Caltrans community relations representative Felicia Archer said that during peak hours, the busway, which opened in 1974, carries 2 1/2 times as many people as an adjacent lane. Caltrans’ 1984 figures show that during rush hour, 6,500 people use the bus lane. An average of 10,350 people--an average of just over 2,587 per lane--use the other four lanes in one direction, Archer said.
“It’s really a one-of-a-kind success story in Los Angeles,” said Archer. “Commuter lanes are something that hold a lot of hope for the region, but we’ve still got a long way to go.”
Dominic Menton, operations manager for Commuter Computer, a Los Angeles-based company that helps motorists form car pools, estimated that 90% of the cars on freeways during rush hour contain only one person. Menton strongly advocates building commuter lanes on other heavily congested freeways.
Save Time and Wear
“It works out so well,” Menton said. “You save time and you save wear and tear on your car. You save money and you save wear and tear on your body.”
Young, who also sees commuter lanes as one way of combatting the county’s traffic jams, thinks it will take a gradual shift in motorists’ driving habits to curb congestion. Use of commuter lanes by more people is a possible answer, Young said, as is shifting work schedules. Driving to work at different times of day, a method many motorists tested during the Olympics, may eventually have to be resumed, Young said, if drivers want to avoid endless traffic snarls. In the meantime, Caltrans plans some improvements for the valley’s freeways.
By August, 1986, Young said, Caltrans hopes to add an extra lane in the westbound direction of the Pomona Freeway, stretching from Hacienda Heights to the 605 Freeway. The $1.6-million project also includes adding on-ramp meters from 7th Avenue in Hacienda Heights out to the Orange Freeway (California 57). Pomona Freeway ramp meters now extend from the Long Beach Freeway (California 7) to Hacienda Heights.
Improvements Projected
Projects on the Foothill and San Bernardino freeways have been earmarked as budget items, said Young, but have yet to gain final approval from the state transportation commission. Those plans include:
- Two San Bernardino Freeway projects that would add fifth lanes in the freeway’s eastbound direction. Young said an extra lane would be added from Baldwin Avenue, where the El Monte Busway ends, to the 605 Freeway at a cost of $3.4 million. A $2.5-million fifth lane would extend from the 605 Freeway to Puente Avenue, he said. Both are scheduled for construction in August, 1987.
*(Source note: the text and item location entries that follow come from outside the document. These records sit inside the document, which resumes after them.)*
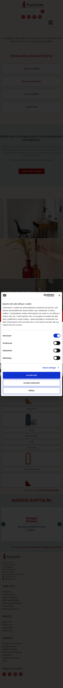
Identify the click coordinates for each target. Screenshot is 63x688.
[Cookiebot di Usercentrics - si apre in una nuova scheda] (43, 295)
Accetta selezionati (31, 383)
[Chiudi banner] (59, 295)
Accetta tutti (31, 375)
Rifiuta (31, 390)
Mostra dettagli (49, 368)
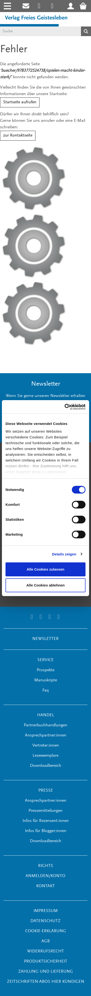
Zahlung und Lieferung (45, 972)
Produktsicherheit (45, 961)
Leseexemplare (45, 756)
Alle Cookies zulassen (45, 569)
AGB (45, 941)
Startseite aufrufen (19, 102)
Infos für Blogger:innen (45, 831)
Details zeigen (64, 554)
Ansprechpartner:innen (45, 735)
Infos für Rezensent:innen (46, 821)
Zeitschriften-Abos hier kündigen (45, 982)
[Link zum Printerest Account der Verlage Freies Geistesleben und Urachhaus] (52, 6)
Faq (45, 690)
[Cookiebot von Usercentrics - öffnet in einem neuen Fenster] (65, 407)
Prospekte (45, 670)
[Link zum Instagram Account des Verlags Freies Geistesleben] (39, 6)
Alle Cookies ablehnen (45, 585)
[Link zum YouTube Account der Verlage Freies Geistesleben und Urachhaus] (58, 617)
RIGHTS (45, 866)
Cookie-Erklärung (45, 931)
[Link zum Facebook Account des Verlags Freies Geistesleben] (49, 617)
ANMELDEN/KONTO (45, 876)
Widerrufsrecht (45, 951)
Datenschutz (45, 921)
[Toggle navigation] (7, 6)
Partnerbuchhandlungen (45, 725)
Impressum (46, 911)
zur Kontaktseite (17, 135)
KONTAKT (45, 886)
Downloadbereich (45, 766)
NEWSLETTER (45, 639)
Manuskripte (45, 680)
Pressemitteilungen (45, 811)
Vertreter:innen (45, 745)
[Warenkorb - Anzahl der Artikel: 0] (84, 6)
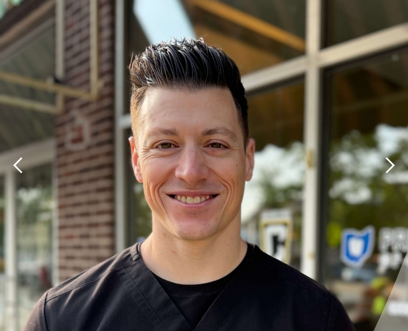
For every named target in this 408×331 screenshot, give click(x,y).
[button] (18, 165)
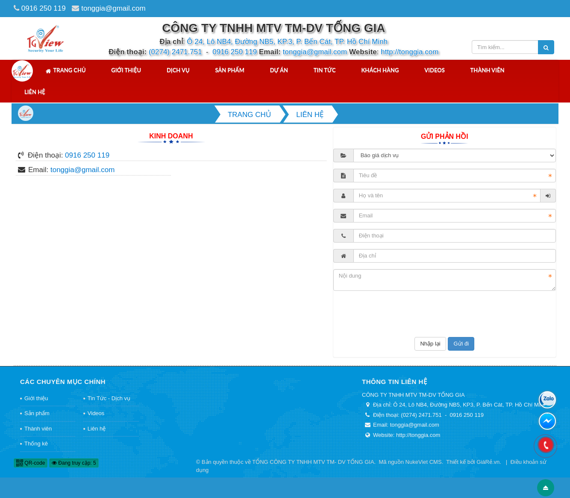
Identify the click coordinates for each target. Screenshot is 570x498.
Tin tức (325, 70)
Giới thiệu (126, 70)
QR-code (30, 463)
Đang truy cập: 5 (74, 463)
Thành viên (487, 70)
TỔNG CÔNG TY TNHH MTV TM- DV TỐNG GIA (313, 462)
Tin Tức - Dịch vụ (109, 398)
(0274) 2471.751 (175, 52)
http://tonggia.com (409, 52)
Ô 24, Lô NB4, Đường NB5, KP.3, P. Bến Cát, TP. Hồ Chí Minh (287, 42)
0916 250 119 (43, 8)
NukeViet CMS (423, 462)
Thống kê (36, 443)
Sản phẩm (229, 70)
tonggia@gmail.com (113, 8)
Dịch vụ (178, 70)
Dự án (279, 70)
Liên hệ (34, 91)
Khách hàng (380, 70)
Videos (434, 70)
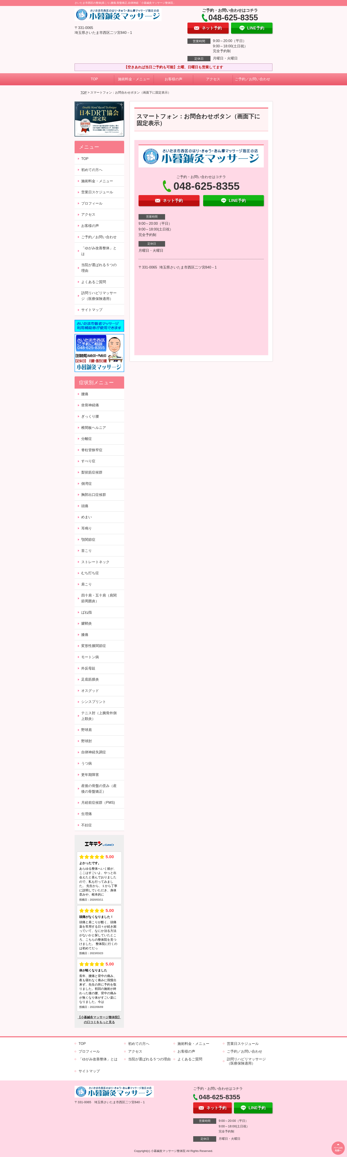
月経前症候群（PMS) (98, 802)
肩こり (86, 584)
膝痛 (84, 635)
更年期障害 (90, 775)
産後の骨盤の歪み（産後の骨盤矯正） (99, 788)
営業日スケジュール (97, 192)
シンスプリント (93, 702)
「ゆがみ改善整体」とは (99, 251)
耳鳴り (86, 528)
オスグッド (90, 691)
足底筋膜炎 (90, 679)
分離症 (86, 439)
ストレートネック (95, 562)
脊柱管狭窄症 (91, 450)
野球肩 (86, 730)
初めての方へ (91, 170)
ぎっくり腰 (90, 416)
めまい (86, 517)
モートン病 (90, 657)
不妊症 (86, 825)
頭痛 (84, 506)
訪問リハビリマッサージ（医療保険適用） (99, 296)
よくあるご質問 (93, 282)
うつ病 (86, 763)
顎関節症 (88, 539)
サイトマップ (91, 310)
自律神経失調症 (93, 752)
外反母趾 (88, 668)
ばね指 (86, 612)
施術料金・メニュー (134, 79)
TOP (94, 79)
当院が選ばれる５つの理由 (99, 267)
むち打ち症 (90, 573)
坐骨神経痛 (90, 405)
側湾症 (86, 483)
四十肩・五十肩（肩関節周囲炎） (99, 598)
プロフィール (91, 203)
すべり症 (88, 461)
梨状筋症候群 (91, 472)
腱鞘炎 (86, 623)
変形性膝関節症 (93, 646)
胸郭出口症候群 (93, 495)
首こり (86, 551)
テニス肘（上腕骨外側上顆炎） (99, 716)
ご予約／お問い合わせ (252, 79)
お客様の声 (173, 79)
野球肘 (86, 741)
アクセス (213, 79)
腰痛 (84, 394)
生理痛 (86, 814)
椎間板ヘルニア (93, 428)
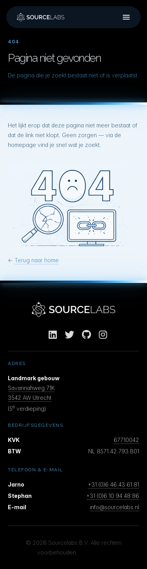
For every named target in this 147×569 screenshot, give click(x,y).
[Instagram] (103, 334)
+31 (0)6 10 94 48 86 (112, 495)
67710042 (126, 440)
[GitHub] (86, 334)
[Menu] (126, 17)
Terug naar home (37, 260)
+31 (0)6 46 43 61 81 (113, 484)
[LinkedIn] (53, 334)
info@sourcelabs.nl (114, 507)
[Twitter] (69, 334)
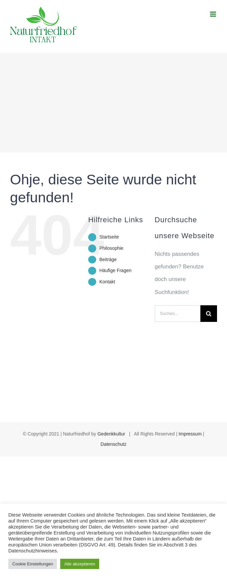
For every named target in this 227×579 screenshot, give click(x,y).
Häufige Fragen (115, 270)
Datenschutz (113, 444)
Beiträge (107, 259)
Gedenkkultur (111, 433)
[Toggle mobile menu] (213, 14)
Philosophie (111, 248)
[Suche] (208, 313)
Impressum (190, 433)
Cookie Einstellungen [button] (32, 563)
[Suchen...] (177, 313)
- Caltrans has just begun a study on the possibility of extending the El Monte Busway eastward.
- A fifth lane, in both directions, is proposed for the Foothill Freeway. The $5.4-million project would add extra lanes between Azusa Avenue and Rosemead Boulevard by November, 1989, Young said.
- The future of the controversial proposed extension of the Foothill Freeway, which now dead-ends in La Verne, is still uncertain, said Young. All Caltrans is doing now, he said, is protecting the right of way of the proposed freeway route.
All freeway projects are paid for by federal and state gasoline taxes, Young said.